Instructions to follow: Reproduce only the material from the line containing "Task: Choose Oldest First sorting" through the line containing "click(410, 71)", both included, keeping the requests and scaling every click coordinate in the answers by 1.45, rounded to whole numbers with halves going up. Leave every number in the requests unchanged.

Dataset extract:
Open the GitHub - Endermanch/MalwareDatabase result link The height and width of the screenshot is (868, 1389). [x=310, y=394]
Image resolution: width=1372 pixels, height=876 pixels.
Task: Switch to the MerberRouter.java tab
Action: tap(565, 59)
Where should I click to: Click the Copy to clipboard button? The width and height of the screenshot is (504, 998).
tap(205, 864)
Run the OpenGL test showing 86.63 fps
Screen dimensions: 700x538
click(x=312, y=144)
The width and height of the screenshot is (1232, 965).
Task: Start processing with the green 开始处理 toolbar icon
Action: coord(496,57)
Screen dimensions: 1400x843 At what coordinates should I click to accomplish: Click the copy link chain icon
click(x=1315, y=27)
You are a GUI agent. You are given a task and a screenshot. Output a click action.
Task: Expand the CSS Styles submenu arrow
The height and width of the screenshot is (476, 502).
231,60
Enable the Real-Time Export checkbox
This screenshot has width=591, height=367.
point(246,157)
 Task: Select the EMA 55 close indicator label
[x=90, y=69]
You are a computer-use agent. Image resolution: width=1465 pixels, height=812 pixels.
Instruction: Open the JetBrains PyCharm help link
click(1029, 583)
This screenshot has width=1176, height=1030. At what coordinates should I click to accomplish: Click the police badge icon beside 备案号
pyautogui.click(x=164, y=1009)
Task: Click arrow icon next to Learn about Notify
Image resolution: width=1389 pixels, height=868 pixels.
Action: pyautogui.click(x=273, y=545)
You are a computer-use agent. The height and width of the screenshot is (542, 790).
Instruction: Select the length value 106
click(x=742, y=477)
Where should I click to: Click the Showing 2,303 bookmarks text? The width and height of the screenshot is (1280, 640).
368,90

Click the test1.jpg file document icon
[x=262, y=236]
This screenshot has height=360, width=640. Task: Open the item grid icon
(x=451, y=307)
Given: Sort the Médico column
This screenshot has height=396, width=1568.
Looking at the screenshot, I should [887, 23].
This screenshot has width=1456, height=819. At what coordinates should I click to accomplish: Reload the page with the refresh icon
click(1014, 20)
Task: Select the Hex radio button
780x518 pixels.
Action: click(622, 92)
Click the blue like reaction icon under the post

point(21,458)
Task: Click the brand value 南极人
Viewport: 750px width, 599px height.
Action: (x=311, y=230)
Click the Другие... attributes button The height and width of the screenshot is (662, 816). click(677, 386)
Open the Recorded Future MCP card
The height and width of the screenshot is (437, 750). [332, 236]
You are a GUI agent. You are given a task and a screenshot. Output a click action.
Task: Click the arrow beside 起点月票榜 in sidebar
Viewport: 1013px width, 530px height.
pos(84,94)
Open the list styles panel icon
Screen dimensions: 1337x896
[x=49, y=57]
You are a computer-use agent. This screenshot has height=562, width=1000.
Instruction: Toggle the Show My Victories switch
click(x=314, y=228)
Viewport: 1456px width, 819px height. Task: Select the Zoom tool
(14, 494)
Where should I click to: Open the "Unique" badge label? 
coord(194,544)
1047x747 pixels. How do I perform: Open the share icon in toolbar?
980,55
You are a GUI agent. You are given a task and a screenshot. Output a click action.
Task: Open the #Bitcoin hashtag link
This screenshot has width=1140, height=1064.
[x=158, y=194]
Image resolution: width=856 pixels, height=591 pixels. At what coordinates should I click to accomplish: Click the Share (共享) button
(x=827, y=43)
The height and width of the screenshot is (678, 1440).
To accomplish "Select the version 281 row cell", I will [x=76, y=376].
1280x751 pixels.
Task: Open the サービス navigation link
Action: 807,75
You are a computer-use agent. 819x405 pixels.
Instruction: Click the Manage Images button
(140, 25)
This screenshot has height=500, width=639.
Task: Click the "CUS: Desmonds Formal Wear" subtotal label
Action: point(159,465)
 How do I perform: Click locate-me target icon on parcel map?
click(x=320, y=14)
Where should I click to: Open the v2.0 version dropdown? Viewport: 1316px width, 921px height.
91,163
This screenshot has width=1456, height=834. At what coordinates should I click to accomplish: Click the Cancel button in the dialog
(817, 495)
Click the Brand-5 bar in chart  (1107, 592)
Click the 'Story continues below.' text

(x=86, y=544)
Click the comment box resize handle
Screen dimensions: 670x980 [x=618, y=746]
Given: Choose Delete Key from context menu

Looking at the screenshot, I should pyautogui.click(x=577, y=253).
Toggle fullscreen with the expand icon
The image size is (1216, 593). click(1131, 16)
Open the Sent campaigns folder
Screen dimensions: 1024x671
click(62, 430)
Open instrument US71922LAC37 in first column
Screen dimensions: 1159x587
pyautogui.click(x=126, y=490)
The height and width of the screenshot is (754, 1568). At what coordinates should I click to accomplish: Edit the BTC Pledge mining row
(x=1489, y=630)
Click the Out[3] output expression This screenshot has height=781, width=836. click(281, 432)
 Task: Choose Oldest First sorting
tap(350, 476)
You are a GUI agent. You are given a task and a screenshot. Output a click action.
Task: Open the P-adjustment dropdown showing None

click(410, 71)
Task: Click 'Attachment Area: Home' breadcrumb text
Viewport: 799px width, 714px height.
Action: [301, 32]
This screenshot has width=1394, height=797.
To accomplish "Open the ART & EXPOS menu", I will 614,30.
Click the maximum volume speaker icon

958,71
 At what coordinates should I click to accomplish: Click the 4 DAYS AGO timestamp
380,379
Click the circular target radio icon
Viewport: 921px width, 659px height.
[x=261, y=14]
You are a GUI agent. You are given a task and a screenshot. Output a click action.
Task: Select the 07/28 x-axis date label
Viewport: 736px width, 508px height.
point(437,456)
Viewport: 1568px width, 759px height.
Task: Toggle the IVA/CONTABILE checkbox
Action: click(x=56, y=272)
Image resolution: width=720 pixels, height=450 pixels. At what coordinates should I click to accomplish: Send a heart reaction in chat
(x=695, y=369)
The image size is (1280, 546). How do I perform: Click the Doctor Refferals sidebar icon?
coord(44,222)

Problem solution:
 Task: Choose Oldest First sorting
tap(508, 690)
You are a GUI agent. You are given a task and a screenshot. Output a click action.
Task: Open the P-adjustment dropdown showing None

click(595, 103)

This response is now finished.